# [Your assignment]
Within the records, say how many lines include the word "agent"; the answer should be the number and no more.

# [Records for processing]
○ ○ ○ ○
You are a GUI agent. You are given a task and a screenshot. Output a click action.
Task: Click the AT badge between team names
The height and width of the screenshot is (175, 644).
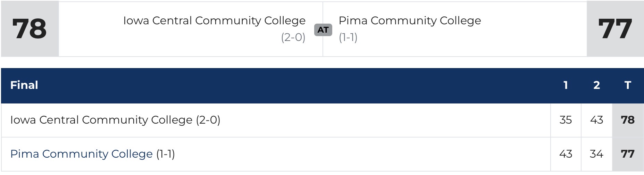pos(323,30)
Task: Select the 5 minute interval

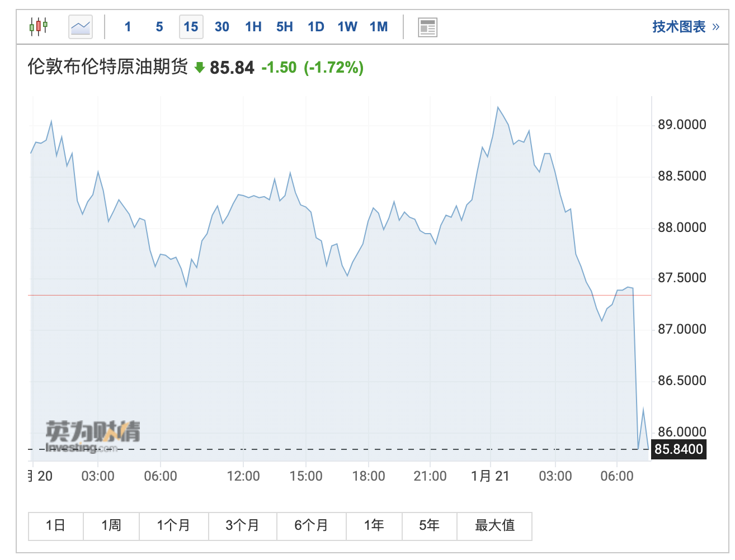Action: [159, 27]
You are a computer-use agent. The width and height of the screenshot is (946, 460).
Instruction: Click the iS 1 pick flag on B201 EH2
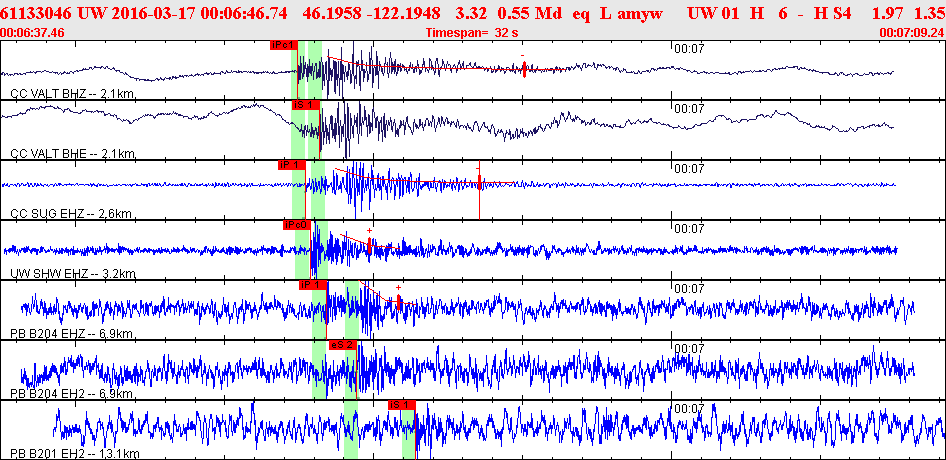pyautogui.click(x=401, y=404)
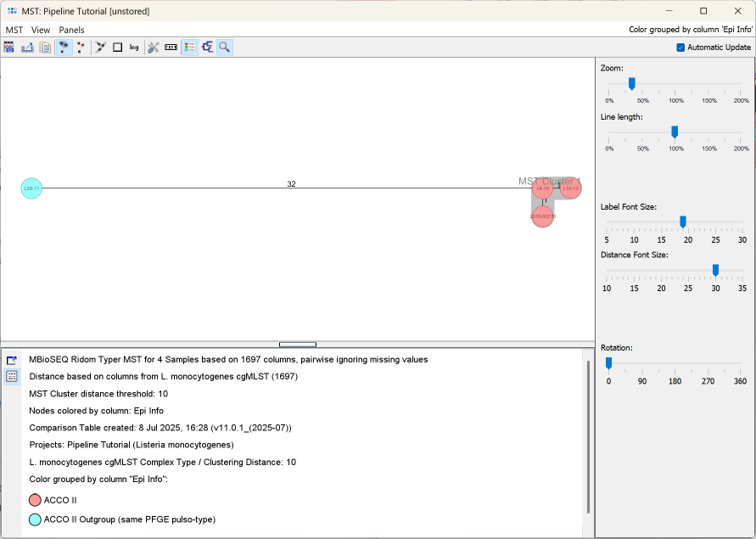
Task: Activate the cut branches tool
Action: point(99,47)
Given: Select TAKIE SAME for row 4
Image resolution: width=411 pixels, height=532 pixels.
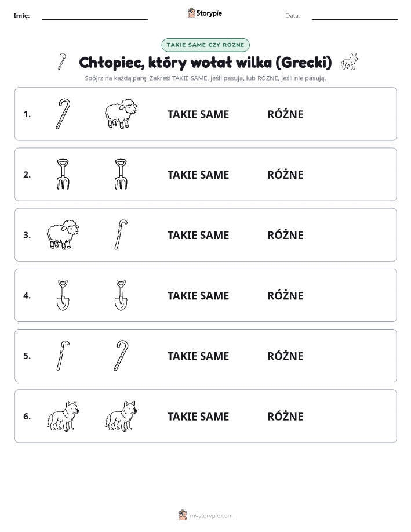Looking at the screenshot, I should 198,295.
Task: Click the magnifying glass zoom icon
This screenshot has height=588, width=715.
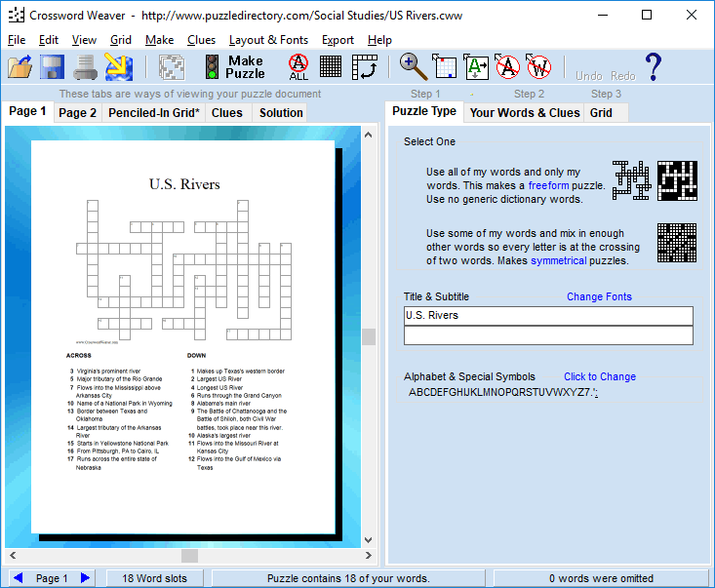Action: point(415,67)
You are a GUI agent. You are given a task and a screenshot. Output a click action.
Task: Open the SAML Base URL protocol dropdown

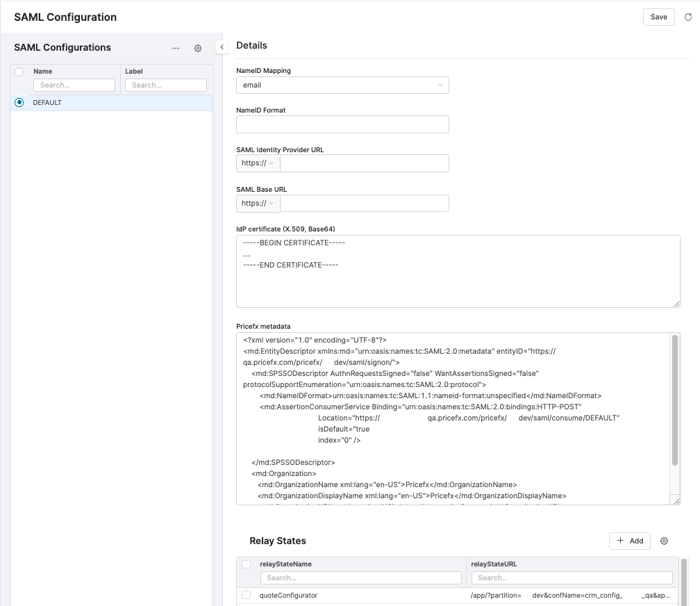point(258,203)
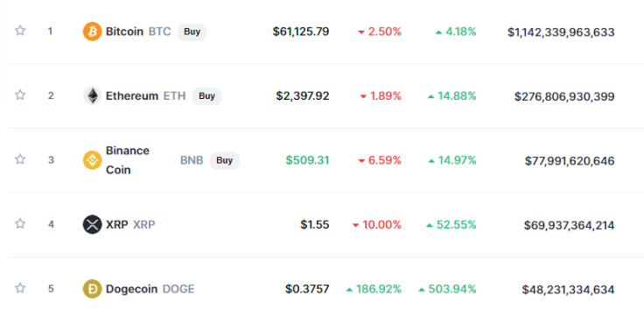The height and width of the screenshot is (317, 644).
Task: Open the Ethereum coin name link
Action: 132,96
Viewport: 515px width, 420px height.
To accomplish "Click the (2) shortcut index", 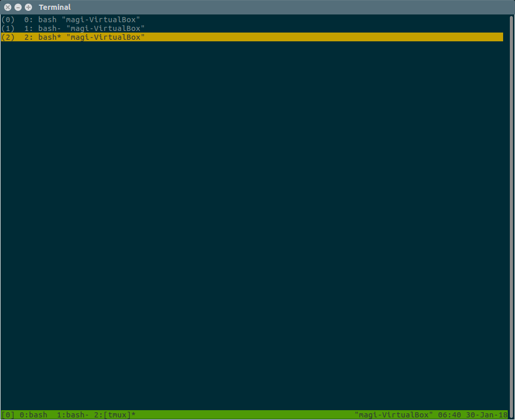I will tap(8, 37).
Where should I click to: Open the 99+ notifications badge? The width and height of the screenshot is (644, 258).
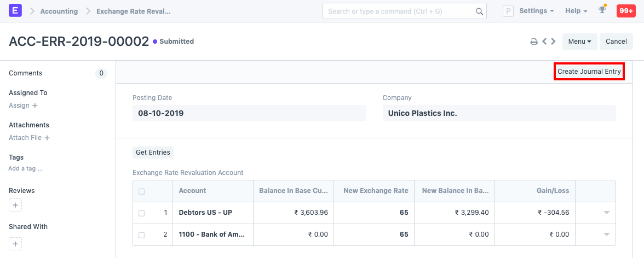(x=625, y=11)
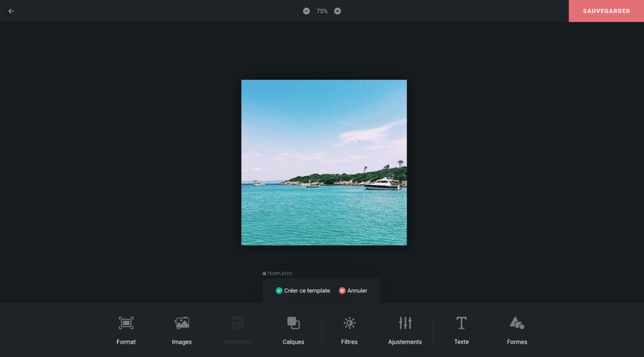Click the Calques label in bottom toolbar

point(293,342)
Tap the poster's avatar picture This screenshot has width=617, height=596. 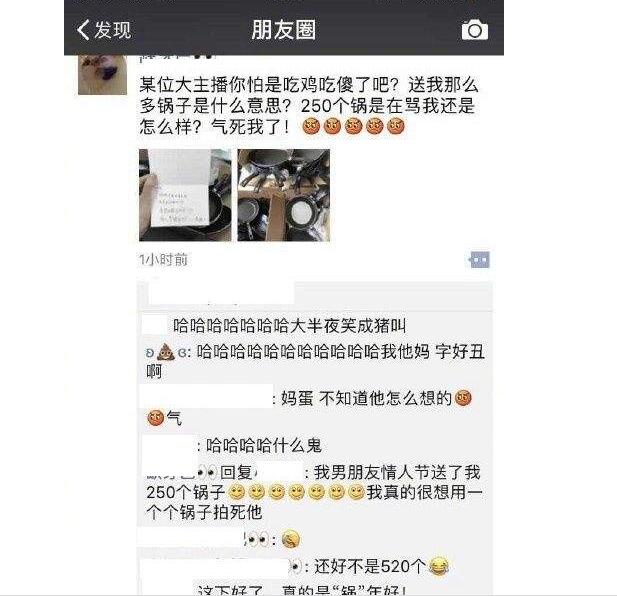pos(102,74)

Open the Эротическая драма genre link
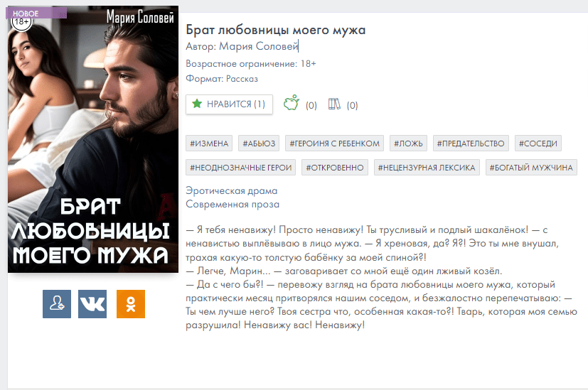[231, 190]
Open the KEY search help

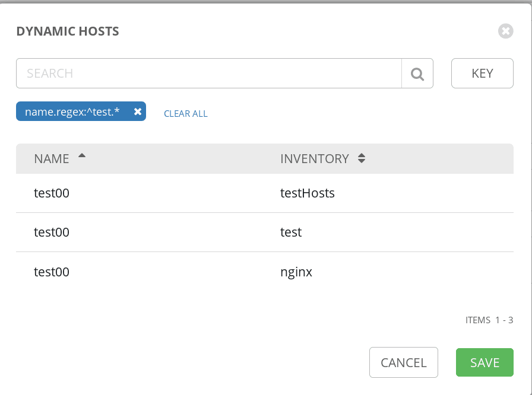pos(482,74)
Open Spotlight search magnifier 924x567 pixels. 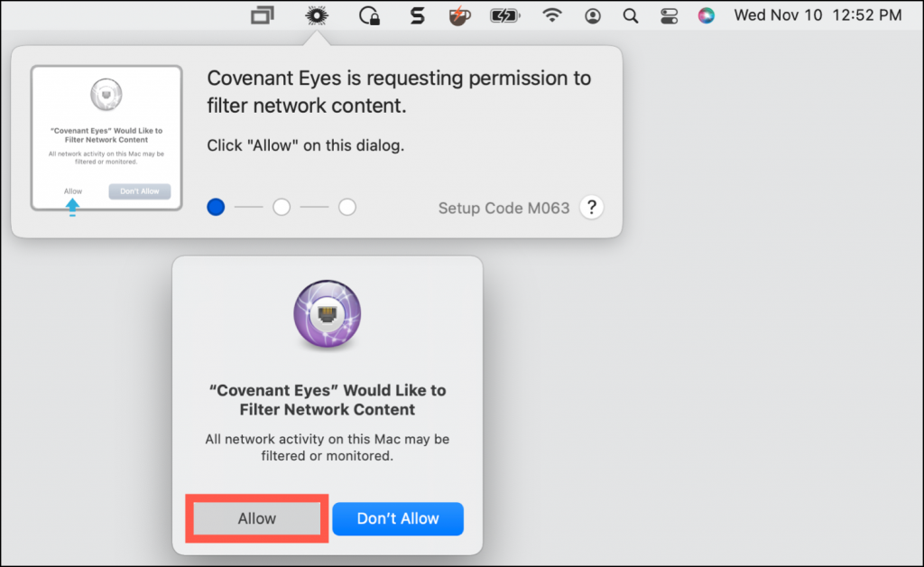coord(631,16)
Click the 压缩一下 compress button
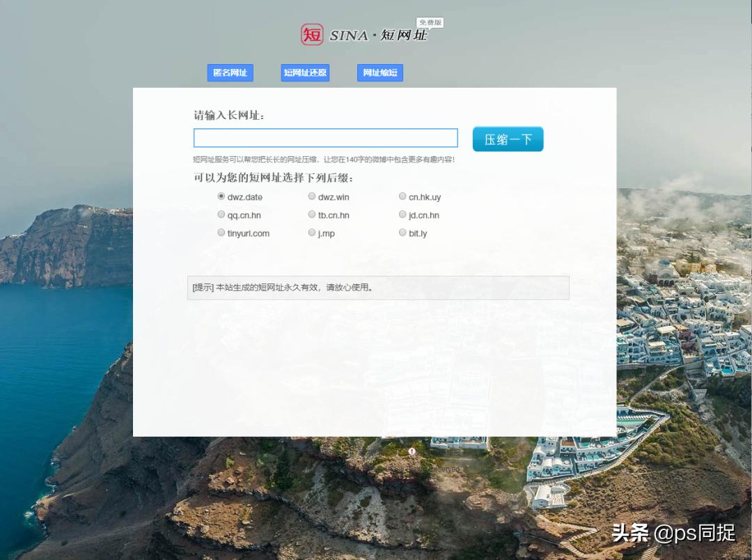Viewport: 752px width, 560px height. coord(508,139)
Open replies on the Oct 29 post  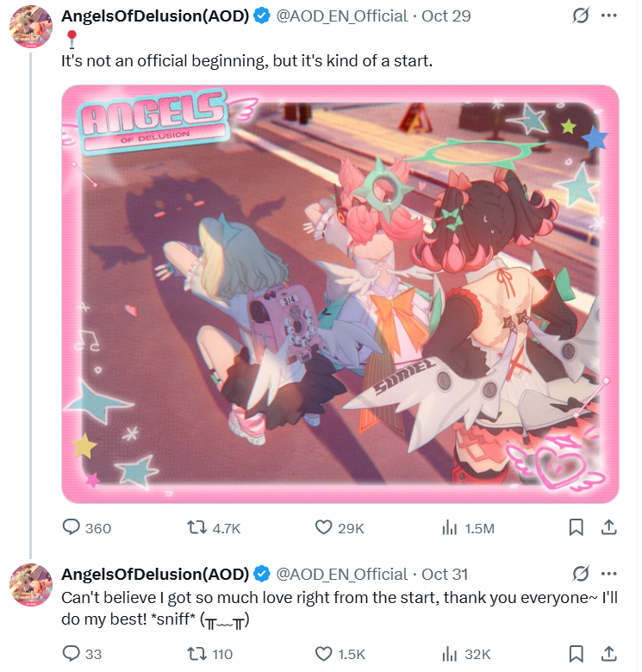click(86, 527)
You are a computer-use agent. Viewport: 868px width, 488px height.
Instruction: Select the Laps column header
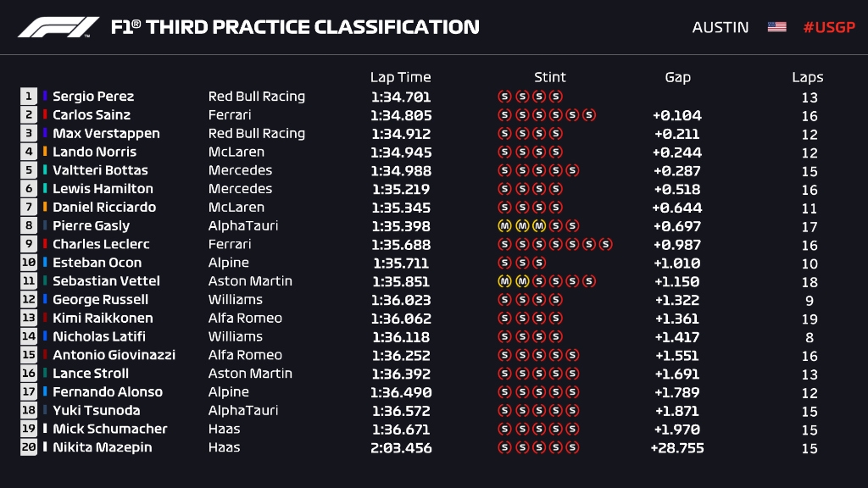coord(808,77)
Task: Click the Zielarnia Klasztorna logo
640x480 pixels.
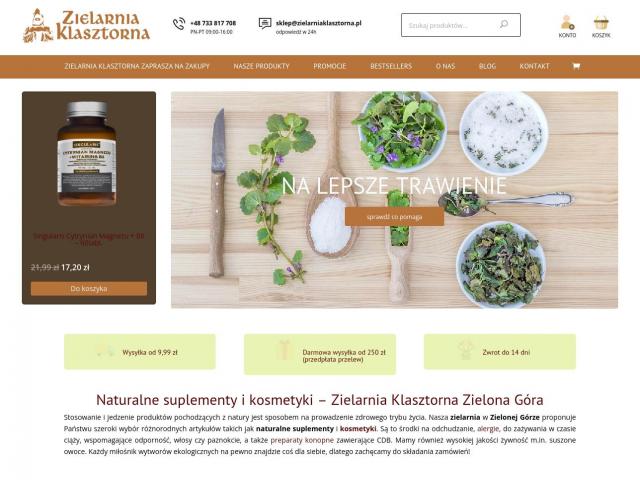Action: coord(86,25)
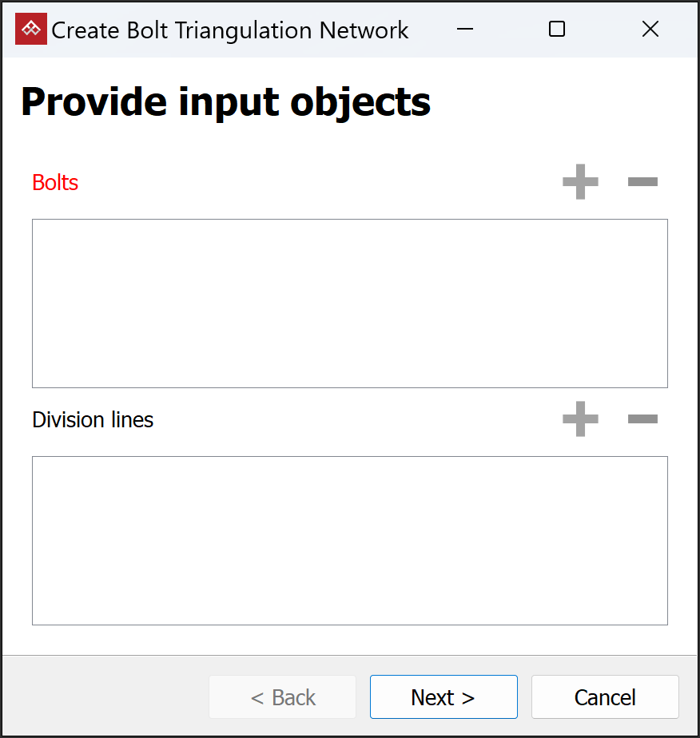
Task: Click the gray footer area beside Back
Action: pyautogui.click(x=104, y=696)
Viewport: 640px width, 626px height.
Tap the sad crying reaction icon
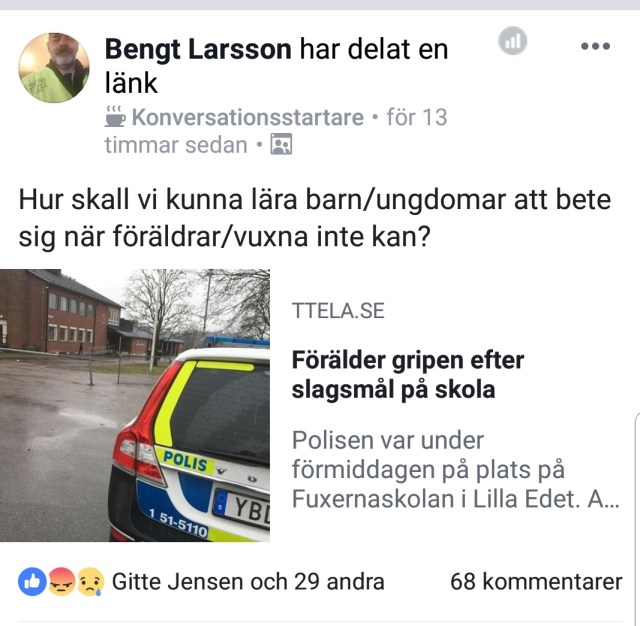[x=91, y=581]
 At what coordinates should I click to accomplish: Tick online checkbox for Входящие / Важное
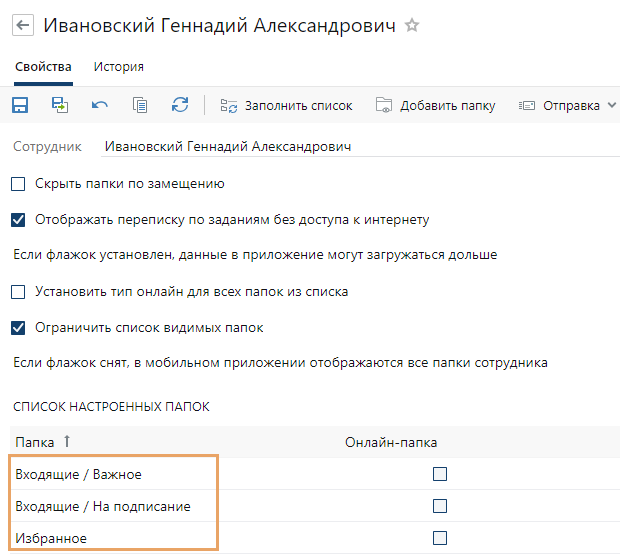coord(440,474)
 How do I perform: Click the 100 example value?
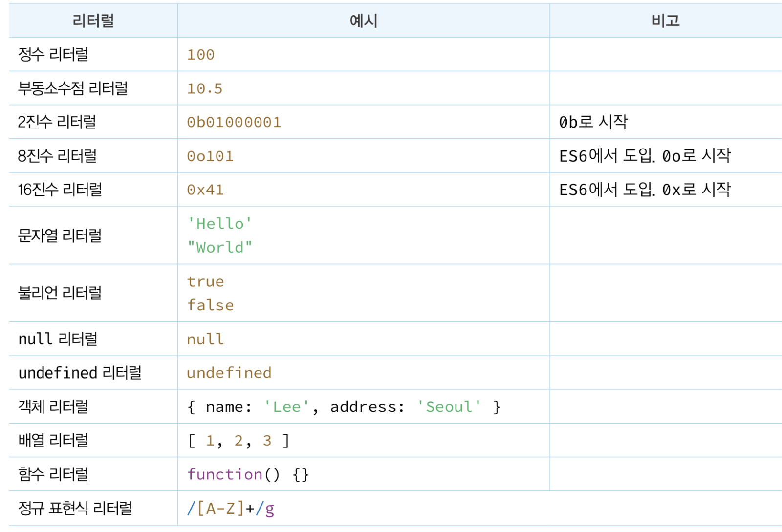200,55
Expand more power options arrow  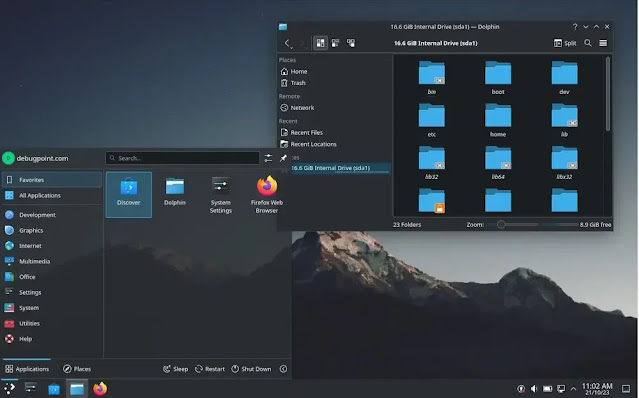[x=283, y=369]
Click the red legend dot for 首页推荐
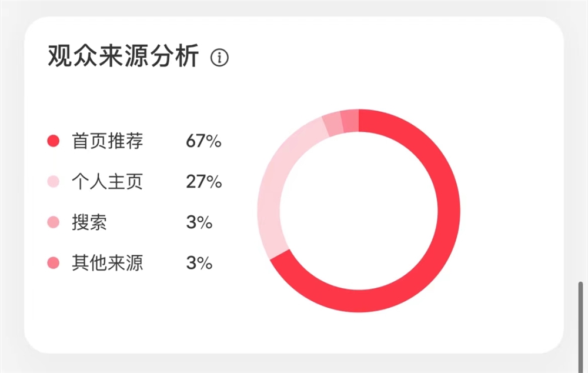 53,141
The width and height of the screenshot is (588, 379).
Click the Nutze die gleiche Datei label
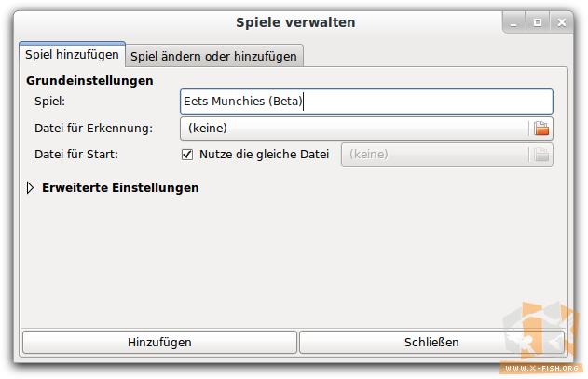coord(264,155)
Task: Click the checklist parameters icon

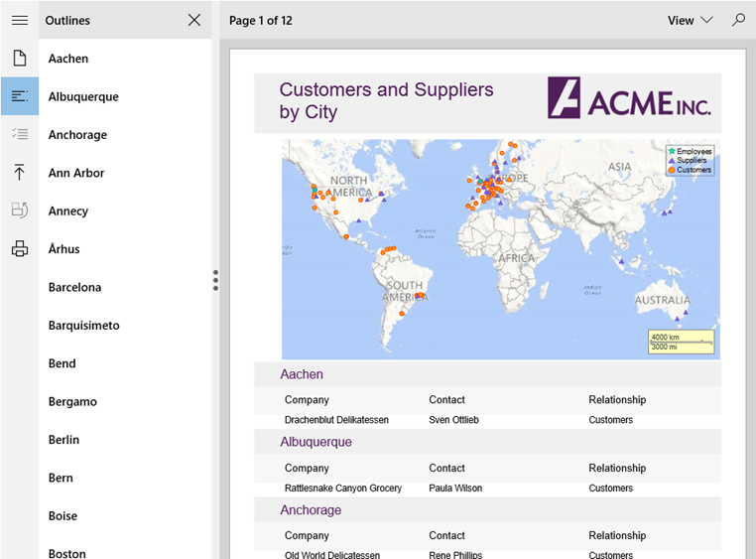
○ ○ ○ ○
# [Exercise response]
4